[Saved data entries]
--- START ---

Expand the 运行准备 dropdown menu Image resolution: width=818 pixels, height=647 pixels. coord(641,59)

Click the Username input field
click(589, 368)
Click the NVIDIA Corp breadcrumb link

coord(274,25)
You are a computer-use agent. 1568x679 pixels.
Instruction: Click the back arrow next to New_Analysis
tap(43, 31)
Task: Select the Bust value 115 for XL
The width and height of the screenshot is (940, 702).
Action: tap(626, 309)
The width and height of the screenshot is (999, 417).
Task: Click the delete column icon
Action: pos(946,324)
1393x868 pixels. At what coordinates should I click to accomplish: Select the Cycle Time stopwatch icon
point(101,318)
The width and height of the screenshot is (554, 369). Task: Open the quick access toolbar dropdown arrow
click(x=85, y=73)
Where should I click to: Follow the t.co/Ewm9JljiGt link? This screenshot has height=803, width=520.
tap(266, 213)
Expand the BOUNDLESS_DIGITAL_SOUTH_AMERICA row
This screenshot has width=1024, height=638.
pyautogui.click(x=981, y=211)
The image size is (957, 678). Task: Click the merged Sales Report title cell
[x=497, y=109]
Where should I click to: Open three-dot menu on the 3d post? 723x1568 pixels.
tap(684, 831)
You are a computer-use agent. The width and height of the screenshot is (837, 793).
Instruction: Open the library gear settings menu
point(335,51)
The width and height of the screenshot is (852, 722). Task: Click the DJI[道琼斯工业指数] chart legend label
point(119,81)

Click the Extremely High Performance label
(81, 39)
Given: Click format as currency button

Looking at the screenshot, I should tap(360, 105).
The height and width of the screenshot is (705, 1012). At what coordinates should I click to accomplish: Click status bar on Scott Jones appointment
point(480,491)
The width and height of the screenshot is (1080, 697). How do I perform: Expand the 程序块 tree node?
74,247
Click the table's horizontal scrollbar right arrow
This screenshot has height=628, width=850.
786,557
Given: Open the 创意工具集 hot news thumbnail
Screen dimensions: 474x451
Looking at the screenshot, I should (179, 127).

--- END ---

Tally the lines in the records that hold the word "agent", and state only the resulting number.

FINAL ANSWER: 2